The reversal in February was largely due to prices to purchase and lease passenger vehicles. A sharp 5.3% decline in the price to purchase and lease passenger vehicles in January had held down prices in that month. No such decline was observed in February; instead, vehicle prices were essentially unchanged from January’s levels, edging up 0.1%.
A 5.6% rise in prices for gasoline also contributed to February’s monthly rise, following on a 5.0% increase from December to January. In spite of these recent increases, gasoline prices were still 37.3% below the heights they scaled in July 2008.
A 14.5% increase in prices for travel tours also contributed to February’s rise. Increases in travel tour prices are typical for this time of year.
Price declines for fresh fruit (-4.8%) and fuel oil and other fuels (-4.8%) helped to ease consumer prices in February.
While all provinces posted an increase in consumer prices in February, the largest increases were posted in Prince Edward Island (+1.4%) and Alberta (+1.1%). Stronger price increases for energy in these provinces were largely responsible.

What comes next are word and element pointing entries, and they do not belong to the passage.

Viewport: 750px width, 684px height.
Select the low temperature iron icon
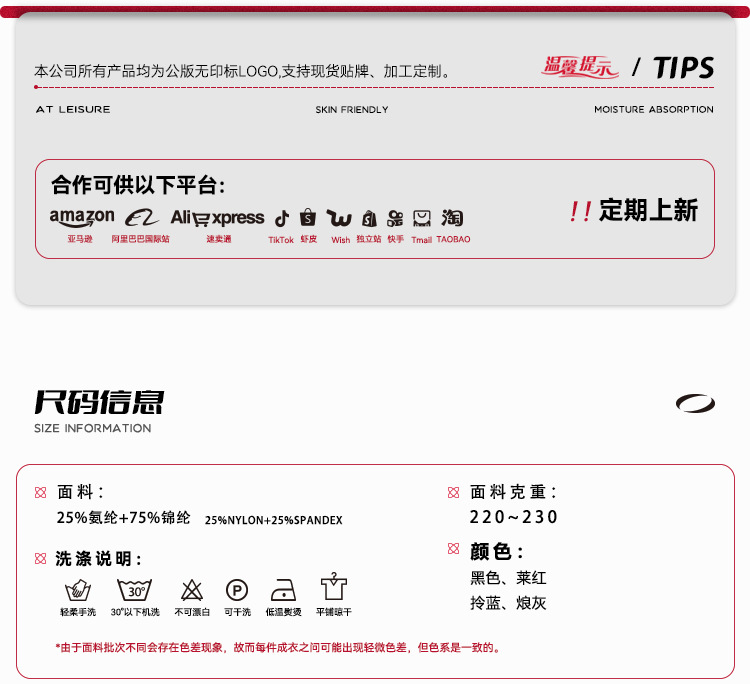point(283,590)
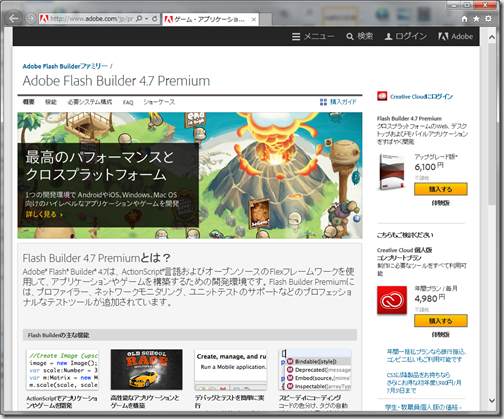Image resolution: width=504 pixels, height=419 pixels.
Task: Click the ログイン person icon
Action: click(388, 36)
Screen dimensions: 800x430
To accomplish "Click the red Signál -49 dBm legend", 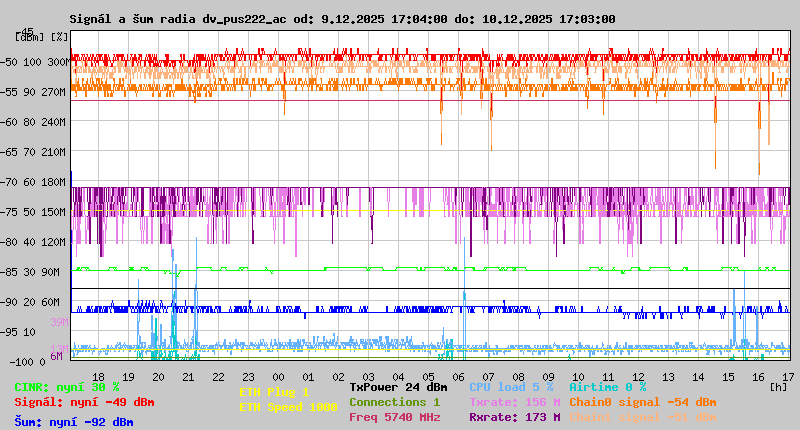I will (x=84, y=403).
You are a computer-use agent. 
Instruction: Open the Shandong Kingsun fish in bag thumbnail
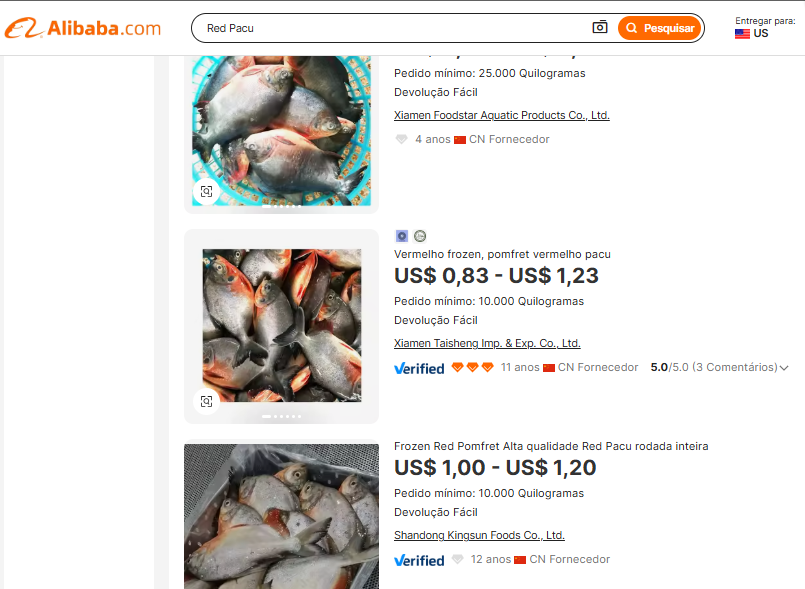coord(281,516)
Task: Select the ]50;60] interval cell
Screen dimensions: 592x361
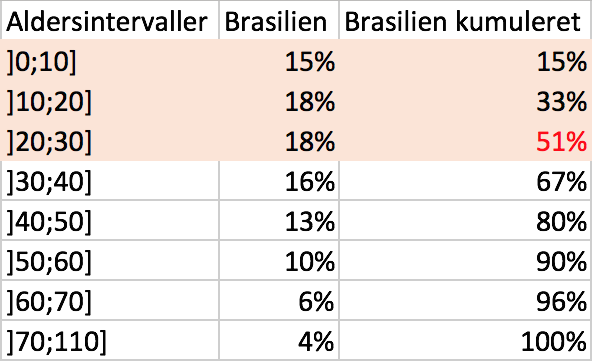Action: point(110,261)
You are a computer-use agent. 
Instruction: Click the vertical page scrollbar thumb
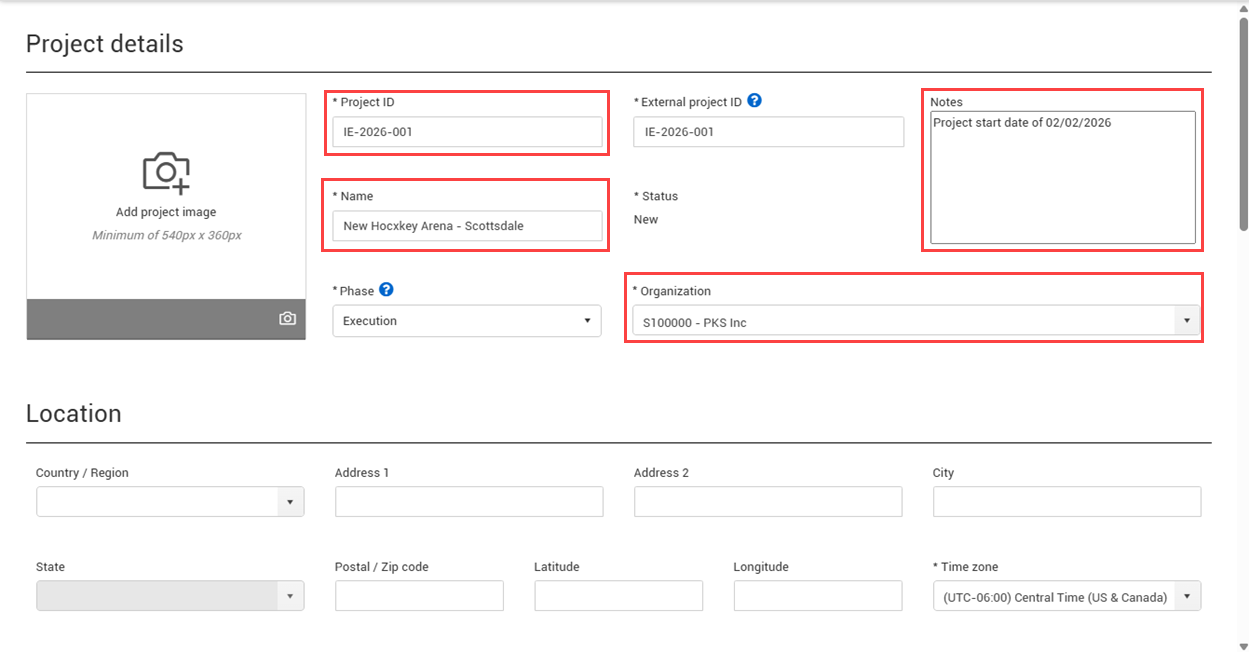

In Alberta, a 13.0% rise in natural gas prices accounted for the higher rise in consumer prices. Lower price drop for fuel oil and other fuels in Prince Edward Island compared to the rest of the country accounted for the greater rise.
Newfoundland and Labrador (+0.4%) and British Columbia (+0.4%) posted the smallest increases in consumer prices.
On a seasonally adjusted monthly basis, consumer prices rose 0.4% from January to February, halting four monthly declines. A 1.3% rise in the transportation index in February, after falling 1.4% in January, largely accounted for the upturn in February. Higher food prices also contributed to February’s rise.
Excluding food and energy, seasonally adjusted consumer prices rose 0.3% from January to February, following a monthly decline of 0.2% in January.
The Bank of Canada's core index advanced 1.9% over the 12 months to February, identical to the increase posted in January.
On a month-to-month basis, the core index prior to seasonal adjustment rose 0.5%, following the 0.4% decrease from December to January. The larger increase was due primarily to the 0.1% rise in prices to purchase and lease passenger vehicles, after the 5.3% drop recorded in the previous month. Increasing prices for travel tours also contributed to the upturn.
The seasonally adjusted monthly core index rose 0.4% from January to February, after falling 0.3% from December to January. The upturn was due primarily to a rise in prices to purchase and lease passenger vehicles from January to February, which fell from December to January.